What is Loan Consolidation? 7 Benefits to Consolidating Your Loans

A consolidation loan is a financial product that you can use to combine your outstanding debts to repay them with one monthly payment. In most cases, this simplifies the debt repayment process. It can also save you money. Before signing the terms of a debt consolidation loan, be sure to research the loan to confirm that you’re getting the best deal. You’ll find great options from lenders like LendVia. Here are seven benefits to debt consolidation loans.

1. You May Pay Less

Often, when you consolidate your debt, you’ll be able to pay your total debt off more quickly. Making payments to several different lenders can be hard to track, potentially costing you late fees. Also, it’s likely that different loans have different interest rates.

A consolidation loan will have one payment, and it may come with a lower overall interest rate. For instance, if you owe $7,000 on a credit card that has an annual percentage rate, or APR, of 16% and you pay a minimum payment of $150, then you’ll pay around $11,000 for six years. However, if you consolidate this credit card balance into a consolidation loan that features an APR of 8% and made the same $150 payment, then you’d wind up paying $8,400 for around four and a half years. This saves you around $2,600 and more than a year of making payments.

Along with lowering your interest rate, you’ll be able to lock it in. Many financial institutions lend money to people under variable interest rate terms, which means that your rate fluctuates. With a consolidation loan, you’ll know how much your monthly payment will be, and this allows for better budgeting.

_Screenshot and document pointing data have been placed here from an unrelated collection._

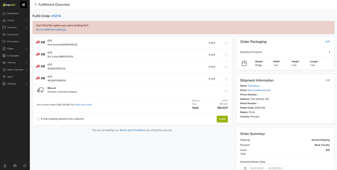Screen dimensions: 337x170
Task: Open the Go to fulfillment settings link
Action: [x=51, y=30]
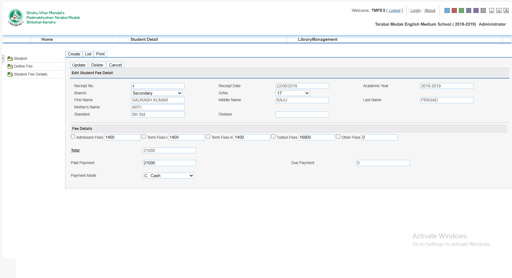
Task: Open the Student Detail menu
Action: pyautogui.click(x=144, y=39)
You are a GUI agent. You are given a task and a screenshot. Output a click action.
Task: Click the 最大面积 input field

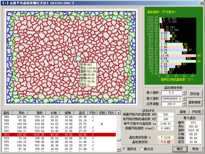pyautogui.click(x=172, y=98)
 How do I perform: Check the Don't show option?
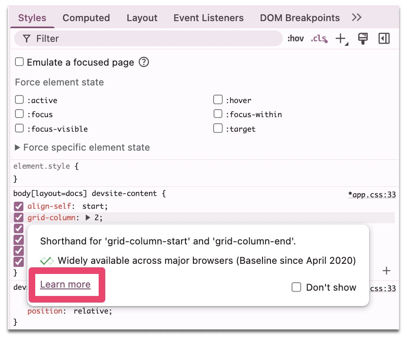pos(296,287)
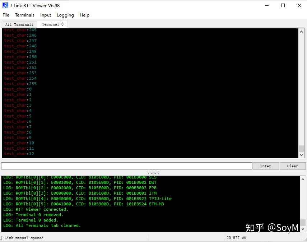Open the File menu
This screenshot has width=307, height=242.
6,15
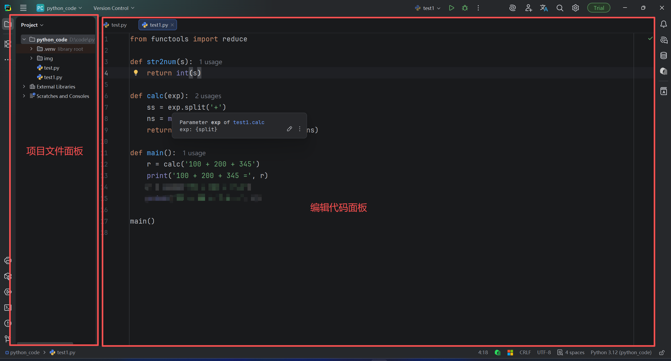Open Search Everywhere magnifier icon

tap(560, 8)
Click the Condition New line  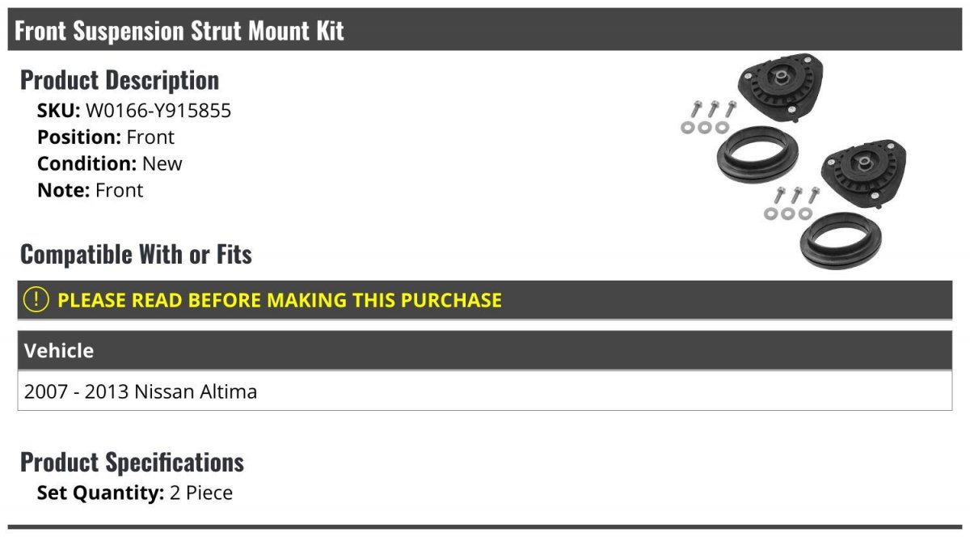click(110, 163)
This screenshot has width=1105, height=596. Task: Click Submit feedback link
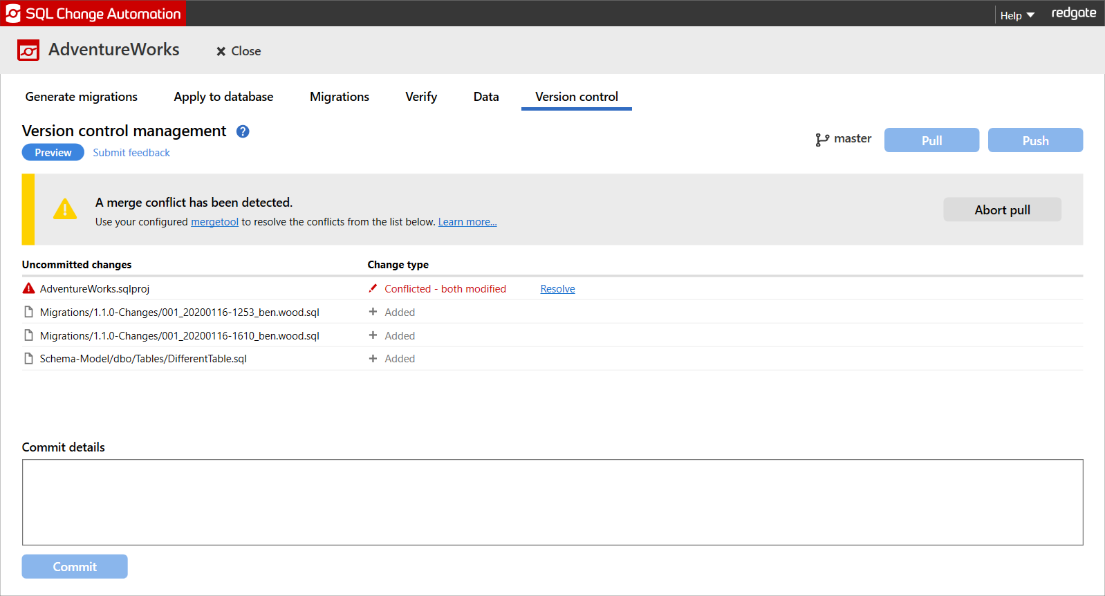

2. You’ll Have a Payoff Date

Consolidation loans come with an exact payoff date as long as you make all of your payments on time. These loans are usually for three or five years. When you’re researching your consolidation loan options, keep an eye out for ones that charge prepayment penalties. Most no longer require this added fee, but a few still charge consumers for paying early. If your consolidation loan doesn’t charge a prepayment penalty, it will be worth it to add extra money to your loan each month. That way, you can get out of debt even earlier.

3. You May Increase Your Credit Rating

Credit scores are based on different factors with some being more important than others. For instance, if you fail to make your payments on time, then this will negatively impact your payment history. Most credit reporting agencies consider this an important part of a person’s credit rating. Maxing out your credit cards can also harm your credit score. When determining a credit score, credit agencies look at your credit utilization rate. Consolidating debt using a loan may improve your credit score if doing so decreases your credit utilization and results in a better payment history.

4. Easy Application Process

Debt consolidation loans generally have an easy application process. Most financial institutions that offer consolidation loans let you apply online or over-the-phone. Plan to share personal information like your name, birthdate and social security number. You’ll also need to tell the lender how much you make in a year. The financial institution may ask you to verify your income by sharing your last two or three bank statements. You can do this by downloading them to your application.

5. May Help you Avoid Defaulting

When you go through the loan consolidation process, you may be able to decrease the monthly amount that you’re paying for your outstanding debts. If you’re straining to cover your monthly payments, then this decrease could help you avoid defaulting on your financial obligations. Defaults can be detrimental to your credit history. In fact, a default may impact your score for seven years.

6. Decreases Stress

While the main focus of a consolidation loan is financial assistance, getting one is likely to have an emotional effect because it can decrease your overall stress levels. Most people don’t function well when they are under too much stress. It may cause you to make poor decisions. For instance, after paying off a large debt, you may reward yourself with a shopping spree, placing yourself back into a debt situation. A better course of action is to avoid financial stress. A consolidation loan can do this since it simplifies your finances and gives you a specific payoff date.

7. More Breathing Room in the Budget

A loan consolidation could give you more breathing room in your monthly budget. It does this by decreasing the total amount that you’re paying each month. With a little more room, you might find it easier to stick to your budget. It also might be easier for you to add more to your consolidation payment, allowing you to pay the loan off more quickly.

Taking Control of Your Finances

If debt is starting to get the best of you, then it’s time to consider a debt consolidation loan. Benefits may include a lower interest rate, faster payoff terms and a better credit rating. This type of financial product can help you take control of your budget.